Conclusa la quinta edizione del riconoscimento nazionale dedicato alla narrativa gialla
Si è chiusa nel mese di novembre la quinta edizione del Premio nazionale di giallistica CrimenCafé, iniziativa promossa dalla Fondazione De Ferrari e ormai consolidata nel panorama letterario italiano. Il concorso si è sviluppato, come da tradizione, in due sezioni distinte dedicate ai romanzi e ai racconti, coinvolgendo autori provenienti da diverse aree del Paese.
La giuria e il comitato d’onore
La selezione delle opere è stata affidata a una giuria di alto profilo composta, tra gli altri, da Gaetano Savatteri, Liaty Pisani, Yolanda Romano Martín, Carlo Romano, Paola Villani, Fabrizio De Ferrari e Luisa Pavesio. A supporto dell’iniziativa, un Comitato d’Onore che include personalità del mondo culturale e istituzionale come Umberto Vattani, Nicoletta Viziano, Enrico Musso e Pierfrancesco Bernacchi.
I vincitori della sezione Romanzi
Per la sezione dedicata ai romanzi, il premio assoluto è stato assegnato ad Angelo Rollino con A volte ritornano. L’autore piemontese firma così la sua terza opera, dopo i riconoscimenti ottenuti con titoli precedenti. Il romanzo vincitore sarà pubblicato da De Ferrari Editore, come previsto dal bando. Accanto al primo classificato, la cinquina finale ha visto la presenza di Alex Stefani con Genovino rosso sangue, Simone Podestà con Il menzognero di San Fermo, Irene Rossi con Scomparsa e, a pari merito, Pierangelo Dominoni e Francesco Patrucco.
Per la sez. A (Romanzi)
1) “A volte ritornano”di Angelo Rolllino (vincitore assoluto)
2) “Genovino rosso sangue” di Alex Stefani
3) “Il menzognero di San Fermo” di Simone Podestà
4) “Scomparsa” di Irene Rossi
5) (ex aequo) “Il premio” di Pierangelo Dominoni’La madonnina nella piazza delle streghe” di Francesco Patrucco
Per la sez. B (Racconti)
1) (Ex aequo) “Il cecchino” di Riccardo Dellepiane “L’uomo senza ombra” di Marcello Risicato (vincitori assoluti)
2) “Il giorno del morto” di Gianni Bonina
3) “Festa di compleanno” di Stefano Terrabuoni
4) “Il posto del cuore” di Daniela Soldati
5) “L’oro del Doge” di Tommaso Premuda
Racconti: doppio primo premio
Nella sezione Racconti, la giuria ha decretato un ex aequo per il primo posto, premiando Il cecchino di Riccardo Dellepiane e L’uomo senza ombra di Marcello Risicato. Dellepiane, avvocato genovese, era già stato vincitore nella prima edizione del premio e vanta una produzione narrativa che spazia dal noir al racconto breve. Risicato, medico siciliano, ha all’attivo diversi romanzi e nel 2025 ha ricevuto importanti riconoscimenti a livello nazionale. Completano la selezione finale i racconti di Gianni Bonina, Stefano Terrabuoni, Daniela Soldati e Tommaso Premuda.
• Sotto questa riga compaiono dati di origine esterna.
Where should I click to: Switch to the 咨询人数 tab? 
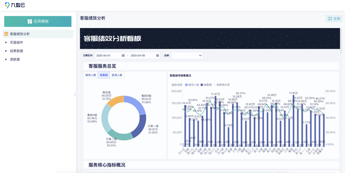[x=117, y=75]
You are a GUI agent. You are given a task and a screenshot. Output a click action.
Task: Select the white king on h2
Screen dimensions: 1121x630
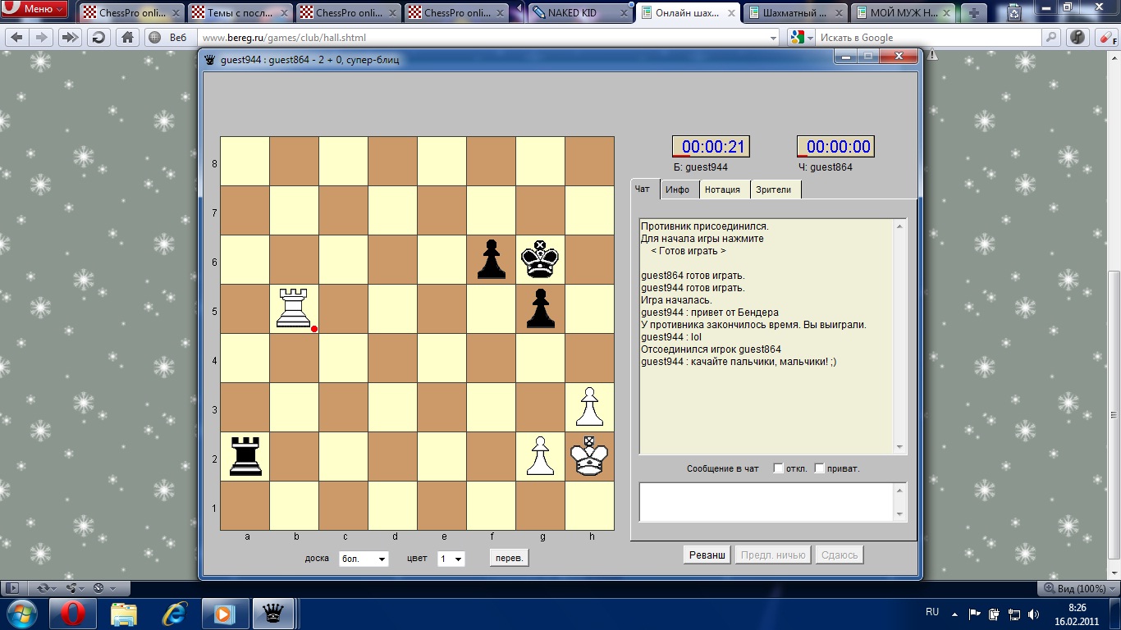(589, 456)
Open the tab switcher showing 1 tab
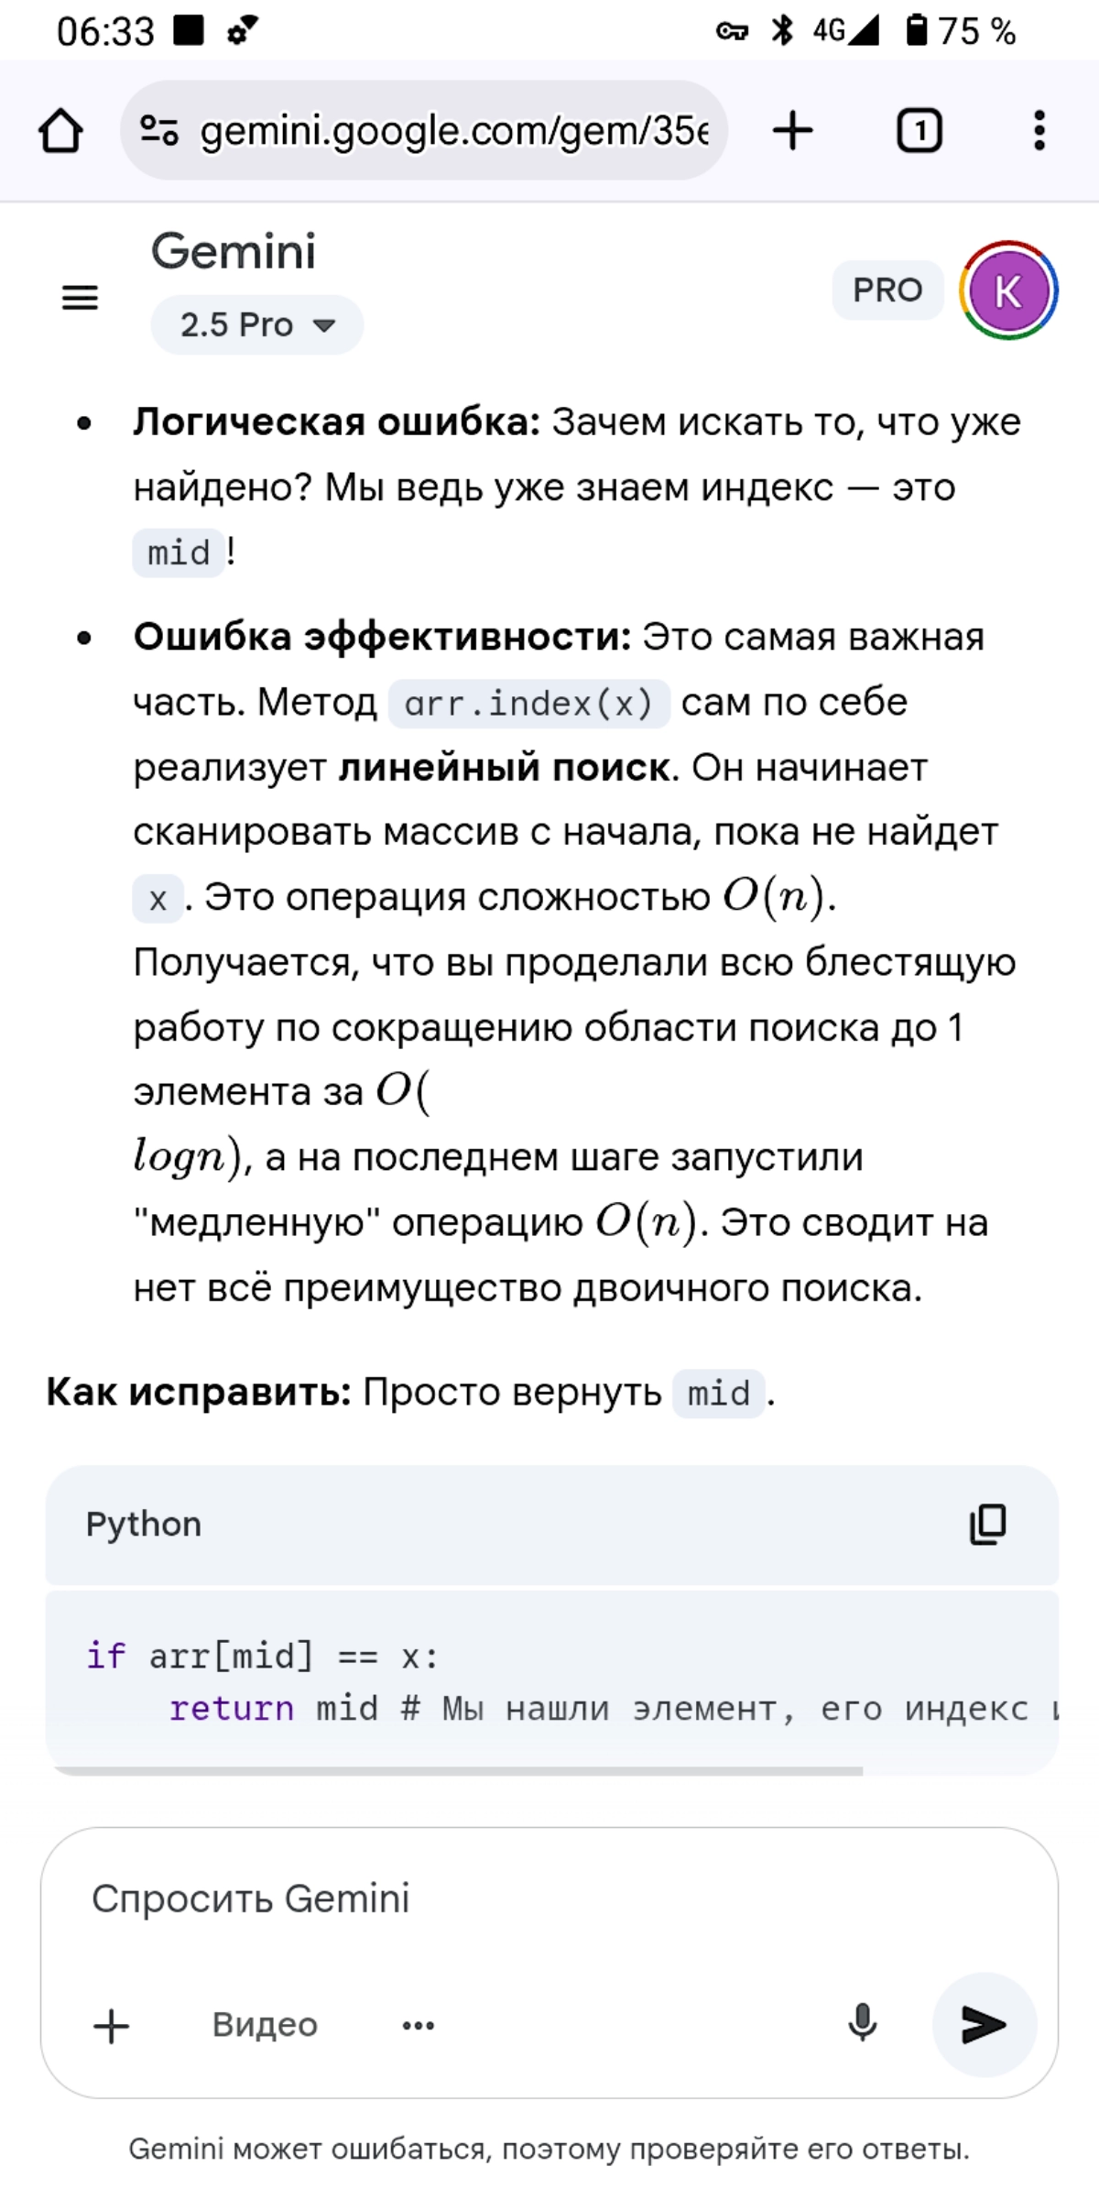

Autori e percorsi letterari
Le due cinquine hanno restituito un quadro variegato della narrativa di genere contemporanea. Tra i romanzi emergono autori con esperienze professionali eterogenee, dalla sicurezza informatica alla chimica industriale, fino all’insegnamento e alla saggistica. Anche nella sezione Racconti si distingue una pluralità di voci, con scrittori provenienti dal giornalismo, dalla poesia e dal mondo accademico, a testimonianza della vitalità del genere giallo in Italia.
Cerimonia rinviata al 2026
La cerimonia ufficiale di premiazione, inizialmente prevista a Genova presso la sede della Città Metropolitana, è stata rinviata al 2026 per cause indipendenti dall’organizzazione. Resta confermato l’interesse intorno al Premio CrimenCafé, che continua a rappresentare un punto di riferimento per autori emergenti e affermati della narrativa noir e investigativa.